Postepowanie papieskie co do istoty niczym sie jedno od drugiego nie rozni, poniewaz obaj wybrali to, co uwazali za skromne i pokorne, majac na uwadze dobro sprawy. Fakt, ze uwazali za takie zupelnie przeciwne rzeczy, jest wprawdzie paradoksem, ale nie jest niezrozumialy.

Wybor Polaka byl swiatobliwie dozgonny – z krzyza sie nie schodzi; dzwiganie go do konca jest wartoscia sama w sobie z uwagi na wiernosc, oddanie i zaufanie towarzyszace tej postawie; zreszta, sila do poslugi pochodzi glownie od Boga, wiec uzdolni On do przykladnego jej wypelniania.
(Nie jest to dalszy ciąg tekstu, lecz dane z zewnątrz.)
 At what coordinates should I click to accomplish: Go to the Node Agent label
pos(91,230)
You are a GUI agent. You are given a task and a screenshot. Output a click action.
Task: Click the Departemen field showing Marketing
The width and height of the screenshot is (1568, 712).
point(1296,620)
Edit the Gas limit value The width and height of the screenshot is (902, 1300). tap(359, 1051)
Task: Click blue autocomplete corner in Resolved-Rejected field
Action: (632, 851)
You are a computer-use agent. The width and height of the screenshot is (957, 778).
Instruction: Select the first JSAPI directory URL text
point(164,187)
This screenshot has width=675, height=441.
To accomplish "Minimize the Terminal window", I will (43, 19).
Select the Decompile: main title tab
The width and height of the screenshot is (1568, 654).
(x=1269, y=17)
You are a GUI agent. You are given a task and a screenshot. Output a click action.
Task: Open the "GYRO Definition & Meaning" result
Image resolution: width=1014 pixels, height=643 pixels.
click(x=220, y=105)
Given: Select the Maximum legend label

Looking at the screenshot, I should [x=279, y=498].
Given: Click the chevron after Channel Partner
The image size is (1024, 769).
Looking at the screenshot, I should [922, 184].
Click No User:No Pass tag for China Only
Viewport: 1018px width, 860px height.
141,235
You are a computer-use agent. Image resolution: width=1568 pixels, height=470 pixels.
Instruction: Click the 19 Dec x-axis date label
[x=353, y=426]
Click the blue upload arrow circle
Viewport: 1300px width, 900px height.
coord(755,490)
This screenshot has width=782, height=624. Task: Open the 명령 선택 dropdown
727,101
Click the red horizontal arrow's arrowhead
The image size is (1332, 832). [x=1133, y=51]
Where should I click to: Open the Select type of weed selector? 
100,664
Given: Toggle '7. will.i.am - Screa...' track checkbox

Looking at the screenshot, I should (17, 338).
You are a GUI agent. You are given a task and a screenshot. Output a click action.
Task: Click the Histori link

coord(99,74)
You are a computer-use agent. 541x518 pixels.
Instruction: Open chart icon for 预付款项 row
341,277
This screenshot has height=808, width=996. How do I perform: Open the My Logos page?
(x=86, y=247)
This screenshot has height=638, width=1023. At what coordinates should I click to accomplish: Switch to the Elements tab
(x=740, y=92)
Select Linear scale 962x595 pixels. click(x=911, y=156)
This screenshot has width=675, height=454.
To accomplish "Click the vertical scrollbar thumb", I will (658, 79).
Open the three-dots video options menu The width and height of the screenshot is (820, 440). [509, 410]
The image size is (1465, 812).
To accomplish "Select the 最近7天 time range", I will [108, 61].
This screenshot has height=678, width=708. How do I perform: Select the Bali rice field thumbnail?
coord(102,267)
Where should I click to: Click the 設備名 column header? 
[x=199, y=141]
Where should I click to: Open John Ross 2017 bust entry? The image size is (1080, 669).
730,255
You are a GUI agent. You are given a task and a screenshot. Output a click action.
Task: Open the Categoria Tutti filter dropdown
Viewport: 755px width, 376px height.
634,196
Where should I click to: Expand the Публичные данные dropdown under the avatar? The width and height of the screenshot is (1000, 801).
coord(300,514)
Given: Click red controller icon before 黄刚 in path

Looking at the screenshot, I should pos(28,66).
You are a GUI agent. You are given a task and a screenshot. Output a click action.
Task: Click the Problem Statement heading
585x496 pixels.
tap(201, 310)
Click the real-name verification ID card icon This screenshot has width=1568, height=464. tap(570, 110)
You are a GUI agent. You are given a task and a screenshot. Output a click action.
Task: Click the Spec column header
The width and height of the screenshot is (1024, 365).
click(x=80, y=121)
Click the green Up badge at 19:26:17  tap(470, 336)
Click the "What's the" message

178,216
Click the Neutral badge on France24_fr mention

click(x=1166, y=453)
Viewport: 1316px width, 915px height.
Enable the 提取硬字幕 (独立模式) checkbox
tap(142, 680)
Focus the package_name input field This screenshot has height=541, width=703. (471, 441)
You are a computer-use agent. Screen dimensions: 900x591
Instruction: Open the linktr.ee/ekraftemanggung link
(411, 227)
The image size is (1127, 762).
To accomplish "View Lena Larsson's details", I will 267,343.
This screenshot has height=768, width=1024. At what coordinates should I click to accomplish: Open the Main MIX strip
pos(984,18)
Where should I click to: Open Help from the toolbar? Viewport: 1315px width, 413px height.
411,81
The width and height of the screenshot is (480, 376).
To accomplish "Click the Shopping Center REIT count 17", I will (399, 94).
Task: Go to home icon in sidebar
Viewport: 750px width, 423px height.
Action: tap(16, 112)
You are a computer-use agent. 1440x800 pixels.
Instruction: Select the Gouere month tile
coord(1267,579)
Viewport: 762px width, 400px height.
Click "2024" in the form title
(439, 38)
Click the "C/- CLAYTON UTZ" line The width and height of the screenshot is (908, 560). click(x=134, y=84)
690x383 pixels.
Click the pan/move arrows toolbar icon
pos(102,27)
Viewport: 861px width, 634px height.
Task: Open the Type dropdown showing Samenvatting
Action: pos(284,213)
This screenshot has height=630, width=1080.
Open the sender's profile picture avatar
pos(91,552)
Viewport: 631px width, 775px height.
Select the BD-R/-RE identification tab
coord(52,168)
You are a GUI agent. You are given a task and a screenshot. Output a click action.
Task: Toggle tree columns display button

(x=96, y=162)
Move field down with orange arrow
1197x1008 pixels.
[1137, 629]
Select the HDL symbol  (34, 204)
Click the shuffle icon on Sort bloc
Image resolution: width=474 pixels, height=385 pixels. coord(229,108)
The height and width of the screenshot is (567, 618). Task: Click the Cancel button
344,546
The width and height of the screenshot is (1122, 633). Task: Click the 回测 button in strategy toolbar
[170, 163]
Zrodlem wyboru Niemca natomiast wydaje sie przykladna niemiecka troska o jakosc wykonania, ale i ta autorefleksja jest sluszna. Nie podejmujemy sie zadan, ktorych nie mozemy wykonac – bierze sie na siebie krzyz, zeby go niesc przykladnie (nie mylic z “najlepiej jak potrafie, bo to zbyt wazna sprawa, zeby potrafic kiepsko”), a kiedy juz go przykladnie niesc nie mozna, to z niesienia go nieprzykladnie watpliwy pozytek. I jest to tak samo godne szacunku, zeby umiec stwierdzic, ze sie juz do zadania nie dorasta i je przekazac.

Innymi slowy, rozbiezne decyzje moga jak najbardziej wynikac z tak samo szlachetnych, a nawet podobnych co do istoty przekonan.